Il a aussi gagné dans son petit État du Vermont, ainsi qu’au Colorado et dans l’Utah.

Signe d’une campagne qui s’annonce toujours plus âpre, « Bernie » est reparti à l’offensive en accusant Joe Biden d’avoir défendu des coupes dans les dépenses sociales « depuis 40 ans » et d’être soutenu par les grandes entreprises et les milliardaires.

« On ne peut pas vaincre Trump avec les vieilles recettes », a plaidé le sénateur du Vermont, qui prône une « révolution ».

« J’aime bien Joe, Joe est un type bien et je ne veux pas que cette campagne dégénère », a-t-il toutefois ajouté, appelant à un débat à la loyale, projet contre projet.
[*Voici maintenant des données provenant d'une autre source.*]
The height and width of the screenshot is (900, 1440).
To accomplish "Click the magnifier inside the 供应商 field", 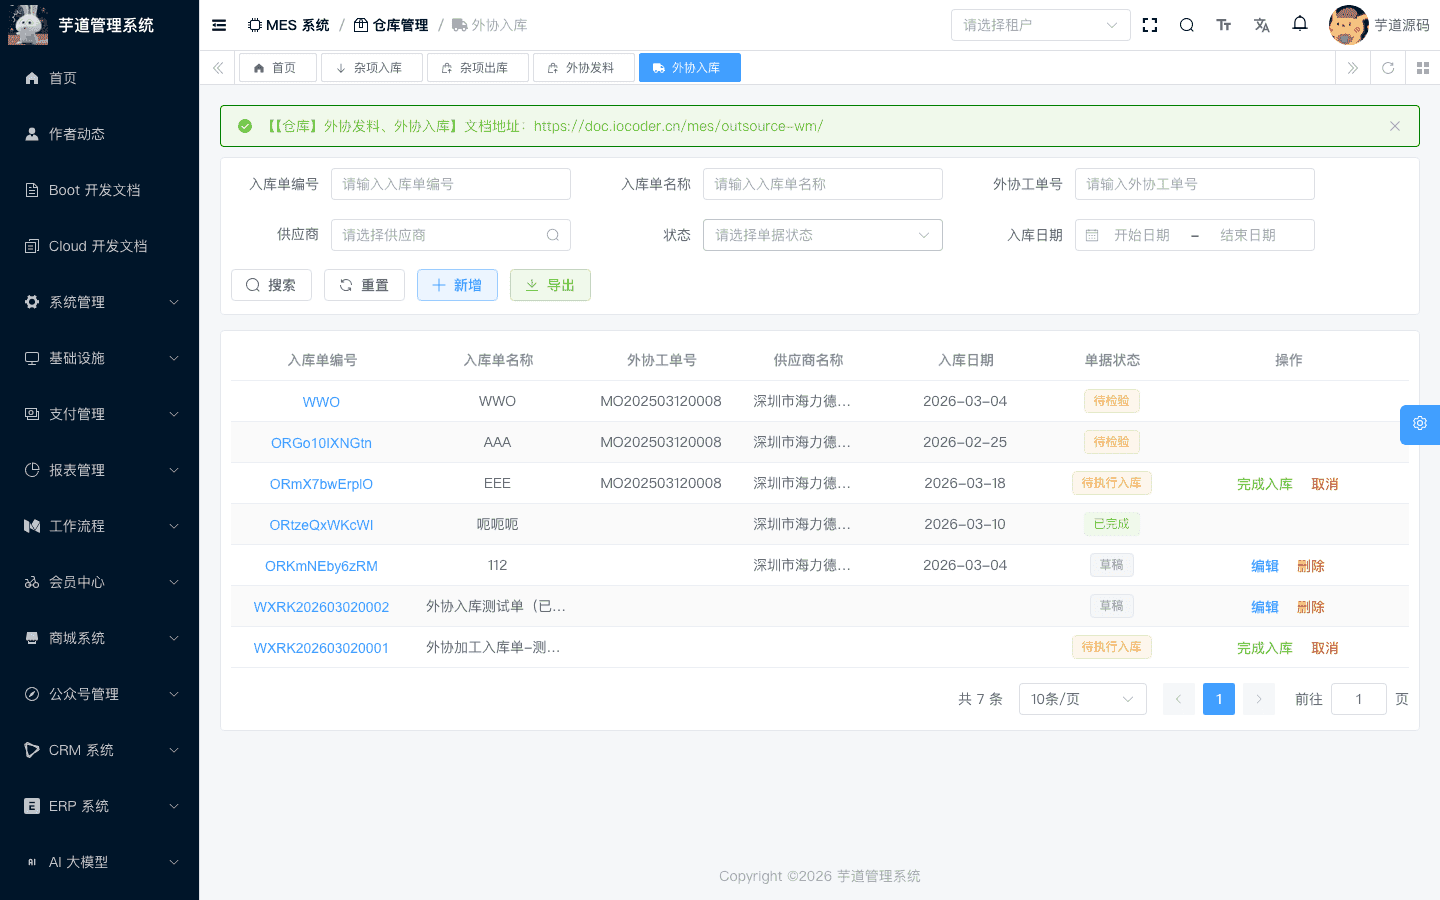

Ses idées très à gauche pour les États-Unis, comme une assurance-maladie publique universelle, se sont peu à peu imposées dans l’électorat démocrate, mais inquiètent toujours une partie de l’establishment du parti.

Comme en 2016 entre Bernie Sanders et Hillary Clinton, la chasse aux délégués pourrait donc durer.

Malgré son avance, Joe Biden reste loin des 1991 délégués nécessaires pour s’assurer l’investiture démocrate en juillet : le chemin est encore long. Il passera dès mardi prochain par six nouveaux États puis, le 17 mars, par la Floride, l’Arizona, l’Ohio et l’Illinois.